09 Haziran 2016 00:50

Euro 2016’da gruplara bakış: Türkiye 2008’in izinde

Mithat Fabian Sözmen Avrupa Futbol Şampiyonası'ndaki gruplardaki takımları değerlendirdi.

Paylaş

Mithat Fabian SÖZMEN

Euro 2008’de Çek Cumhuriyeti’ne karşı grup maçlarında, Hırvatistan’a karşı ise çeyrek finalde ufak çaplı bir mucizeye imza atan Türkiye, bu kez futbol tanrılarına bel bağlamadan gruptan çıkmak istiyor. İspanya’nın favori olduğu D grubu, turnuvanın en kaliteli orta saha oyuncularına ev sahipliği yapıyor.

C grubunda ise son dünya şampiyonu Almanya, Brezilya’daki formuna ulaşmanın hesaplarını yapıyor. Joachim Löw’ün dünya çapındaki kadrosunun bekleri Bundesliga için bile vasat kalitede. Robert Lewandowski’nin sürüklediği Polonya, Almanya’yı grubun iki mücadeleci, kontra atak takımı Ukrayna ve Kuzey İrlanda ile birlikte epey zorlayacak.

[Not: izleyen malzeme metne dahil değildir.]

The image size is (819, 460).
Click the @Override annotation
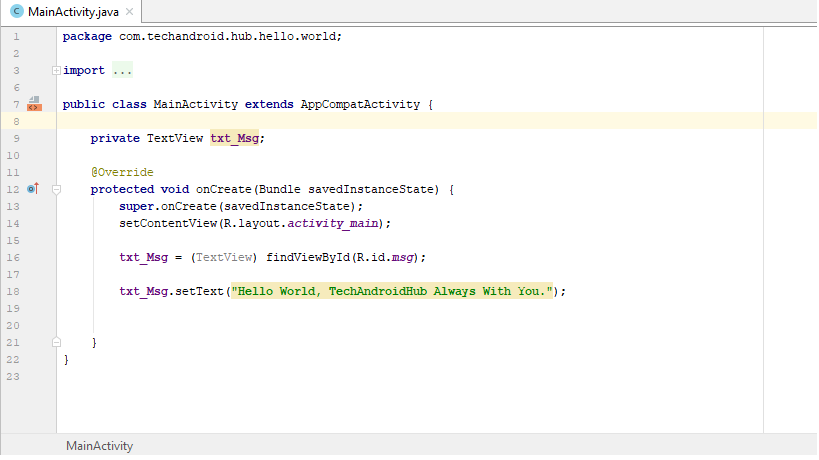(122, 172)
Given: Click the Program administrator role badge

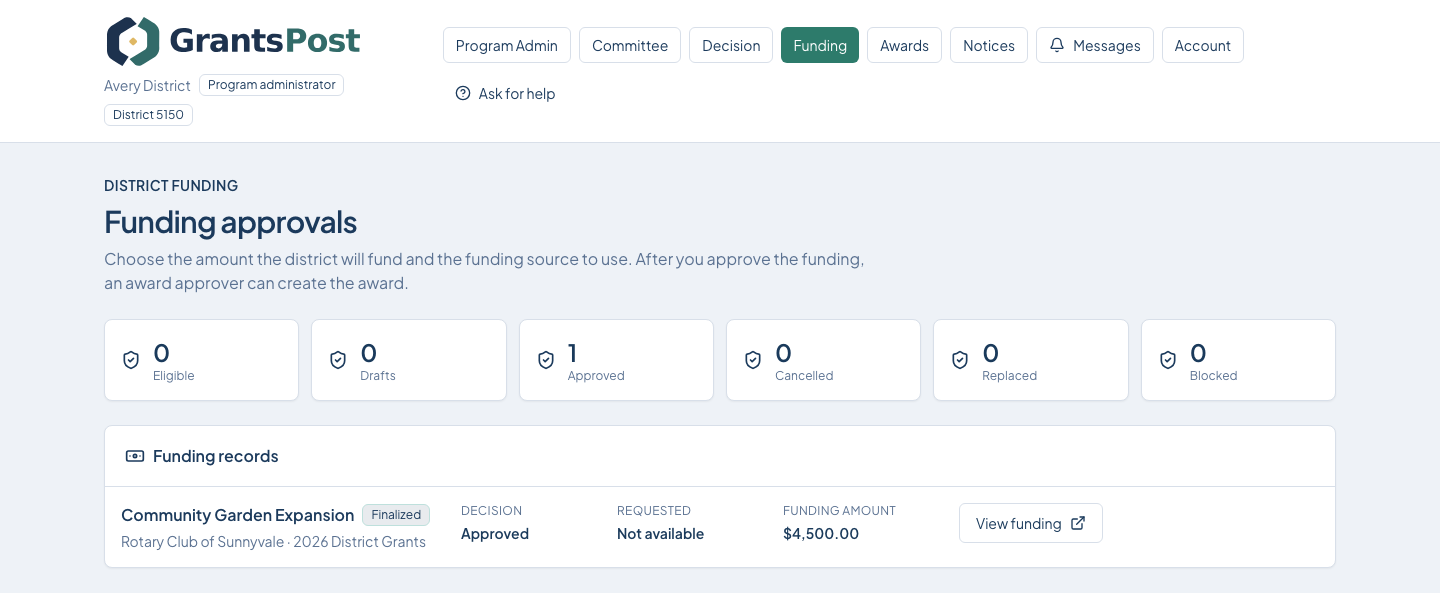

GRUP C – DÜNYA ŞAMPİYONUNU DİŞLİ RAKİPLER BEKLİYOR

ALMANYA

Dünya Şampiyonu Almanya, Brezilya sonrası bir türlü eski formuna kavuşamadı. 
2014 Brezilya’da sol tarafta yaşanan bek problemi, Philipp Lahm’ın milli takımı bırakması sonrası sağ kanada da sirayet etti. Bu kadar çok genç oyuncu üreten bir sistemin bir türlü bek yetiştirememesi ilginç. Ve bu durum, Joachim Löw’ü kara kara düşündürüyor. Löw’ün Fransa’da Köln’den Jonas Hector’u sol bekte, stoperler Benedikt Höwedes ya da Joshua Kimmich’i(aslen orta saha!) sağ bekte oynatması bekleniyor.
Löw’ün bir diğer derdi de santrfor mevkinde. Klasik bir golcü olmadan, Thomas Müller, Mario Götze ikilisiyle mi devam edilecek yoksa Beşiktaş’ta harika bir sezon geçiren Mario Gomez’le mi? Bu sorunun yanıtı halen net değil.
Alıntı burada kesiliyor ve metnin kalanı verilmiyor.